Il vero cambio di passo introdotto dalla normativa recente non riguarda l’affitto breve in sé, ma il confine tra attività privata e attività imprenditoriale. Dal 2026 questo confine è diventato molto più netto.
La presunzione di attività imprenditoriale
La legge di bilancio 2026 (L. 199/2025) in vigore dal 1° gennaio 2026 introduce un principio chiaro:
👉 oltre una certa soglia di immobili, l’attività è considerata impresa per definizione, non per scelta.
Questo comporta:
- apertura di partita IVA
- gestione contabile strutturata
- esclusione della cedolare secca
- adempimenti previdenziali e fiscali
Non è una sanzione. È un inquadramento giuridico.
Perché questa scelta del legislatore
L’obiettivo è:
- distinguere chi affitta occasionalmente
- da chi svolge un’attività economica organizzata
- rendere il settore più trasparente

Non è una stretta ideologica sugli affitti brevi. È una razionalizzazione normativa.
Il ruolo delle società e del property management
In questo scenario:
- le società di gestione
- i property manager strutturati
- le operazioni con più unità
non sono penalizzate, ma chiamate a operare correttamente.

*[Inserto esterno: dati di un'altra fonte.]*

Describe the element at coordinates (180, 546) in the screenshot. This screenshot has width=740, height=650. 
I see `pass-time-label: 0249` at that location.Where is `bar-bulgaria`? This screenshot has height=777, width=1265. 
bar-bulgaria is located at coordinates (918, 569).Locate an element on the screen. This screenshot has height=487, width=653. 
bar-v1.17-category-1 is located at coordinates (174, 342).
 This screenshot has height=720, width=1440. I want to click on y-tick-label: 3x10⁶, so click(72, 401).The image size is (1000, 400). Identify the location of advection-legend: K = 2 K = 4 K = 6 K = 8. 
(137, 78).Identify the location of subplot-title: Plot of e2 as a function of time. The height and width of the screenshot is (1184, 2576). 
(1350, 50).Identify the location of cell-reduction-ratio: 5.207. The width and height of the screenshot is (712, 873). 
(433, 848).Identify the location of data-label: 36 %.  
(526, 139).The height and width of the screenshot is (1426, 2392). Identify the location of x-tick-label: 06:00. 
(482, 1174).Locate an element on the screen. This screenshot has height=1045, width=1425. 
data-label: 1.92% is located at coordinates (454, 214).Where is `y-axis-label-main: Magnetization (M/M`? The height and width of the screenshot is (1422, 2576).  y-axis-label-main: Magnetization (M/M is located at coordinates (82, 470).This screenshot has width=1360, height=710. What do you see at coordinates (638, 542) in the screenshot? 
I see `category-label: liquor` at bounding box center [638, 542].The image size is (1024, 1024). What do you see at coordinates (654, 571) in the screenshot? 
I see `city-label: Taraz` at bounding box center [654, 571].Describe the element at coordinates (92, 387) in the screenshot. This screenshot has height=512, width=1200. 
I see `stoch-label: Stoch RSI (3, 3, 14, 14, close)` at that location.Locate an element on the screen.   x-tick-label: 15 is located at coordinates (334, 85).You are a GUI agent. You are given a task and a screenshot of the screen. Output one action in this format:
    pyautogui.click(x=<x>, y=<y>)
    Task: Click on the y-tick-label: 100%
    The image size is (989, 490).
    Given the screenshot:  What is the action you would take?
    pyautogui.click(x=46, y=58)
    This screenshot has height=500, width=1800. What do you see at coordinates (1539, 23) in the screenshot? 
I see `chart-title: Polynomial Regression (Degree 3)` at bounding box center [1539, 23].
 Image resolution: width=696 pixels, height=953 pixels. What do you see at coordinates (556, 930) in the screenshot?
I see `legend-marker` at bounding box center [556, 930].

Chi lavora in modo organizzato:
- ha maggiore chiarezza normativa
- riduce il rischio fiscale
- è più credibile verso clienti e istituzioni
Il vero errore da evitare
L’errore più grave oggi è cercare di:
- restare “privati” quando non lo si è più
- usare strumenti fiscali non coerenti con la realtà
- rimandare scelte strutturali
Nel 2026 il mercato premia chi sceglie consapevolmente il proprio modello operativo.